Robust Kernel Density Estimation by Scaling and Projection in Hilbert Space
This work addresses the issue of sample contamination in datasets for researchers and practitioners using kernel density estimation, though it is incremental as it builds on existing KDE methods.
The paper tackles the problem of robust nonparametric density estimation by introducing a scaled and projected kernel density estimator (SPKDE) that addresses sample contamination, demonstrating through numerical experiments and consistency results that it asymptotically recovers the uncontaminated density under certain conditions.
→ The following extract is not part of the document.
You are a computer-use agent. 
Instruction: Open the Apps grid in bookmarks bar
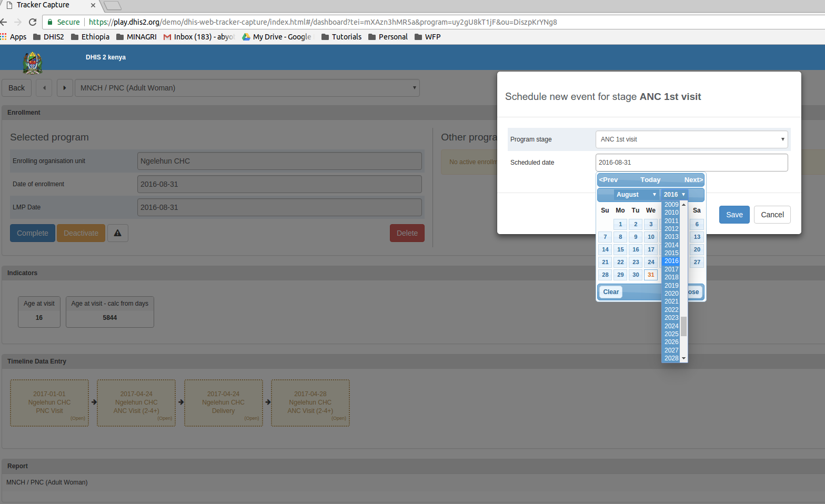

While robust parameter estimation has been well studied in parametric density estimation, there has been little investigation into robust density estimation in the nonparametric setting. We present a robust version of the popular kernel density estimator (KDE). As with other estimators, a robust version of the KDE is useful since sample contamination is a common issue with datasets. What "robustness" means for a nonparametric density estimate is not straightforward and is a topic we explore in this paper. To construct a robust KDE we scale the traditional KDE and project it to its nearest weighted KDE in the $L^2$ norm. This yields a scaled and projected KDE (SPKDE). Because the squared $L^2$ norm penalizes point-wise errors superlinearly this causes the weighted KDE to allocate more weight to high density regions. We demonstrate the robustness of the SPKDE with numerical experiments and a consistency result which shows that asymptotically the SPKDE recovers the uncontaminated density under sufficient conditions on the contamination.